Report all lines of the data below that hold the word "Open".
++++ Source information ++++
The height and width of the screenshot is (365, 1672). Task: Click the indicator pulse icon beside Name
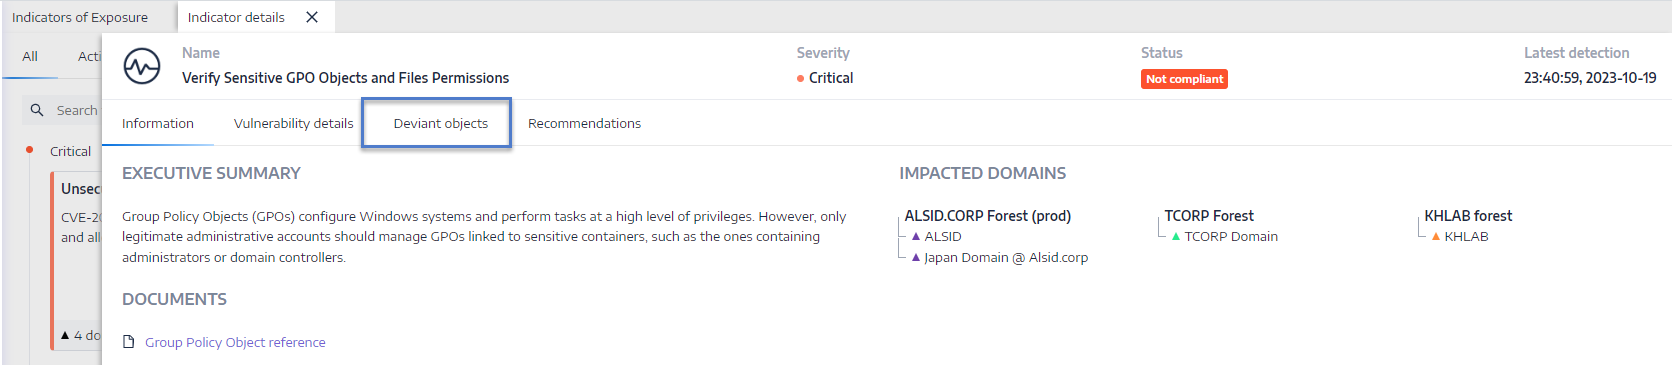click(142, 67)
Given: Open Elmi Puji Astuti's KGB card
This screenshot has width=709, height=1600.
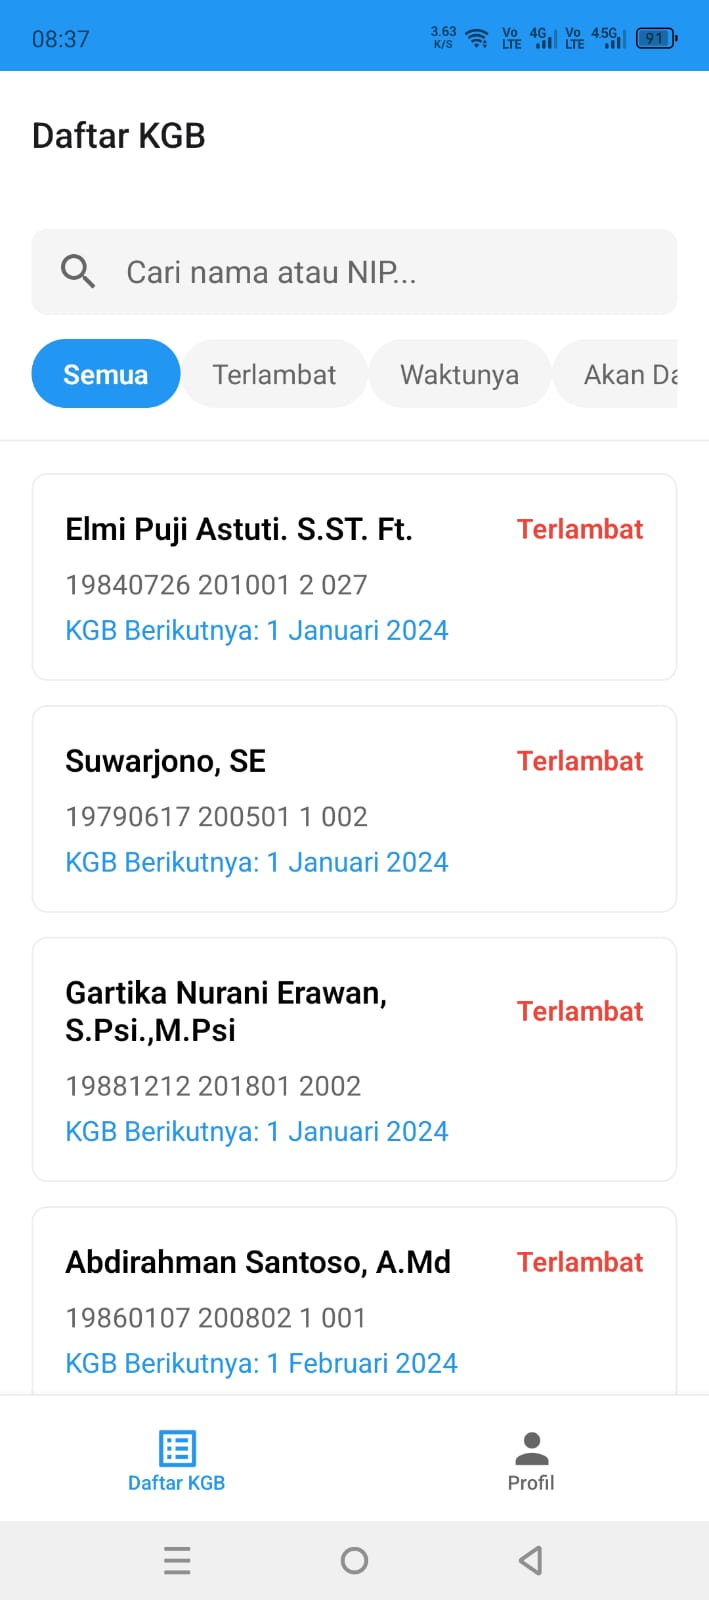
++++
++++ Source information ++++
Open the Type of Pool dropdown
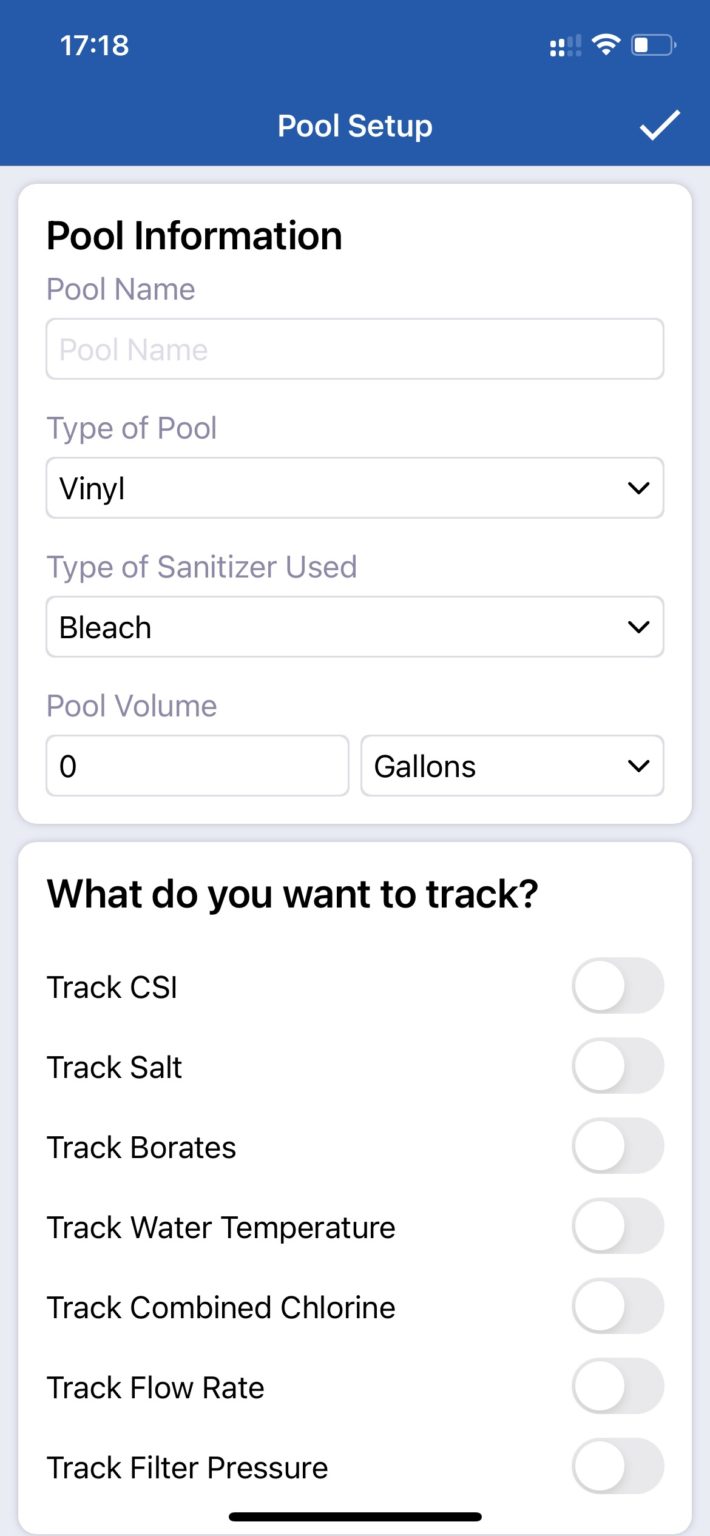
++++
Output ▸
Given: Open Elmi Puji Astuti's KGB card
Open the Type of Pool dropdown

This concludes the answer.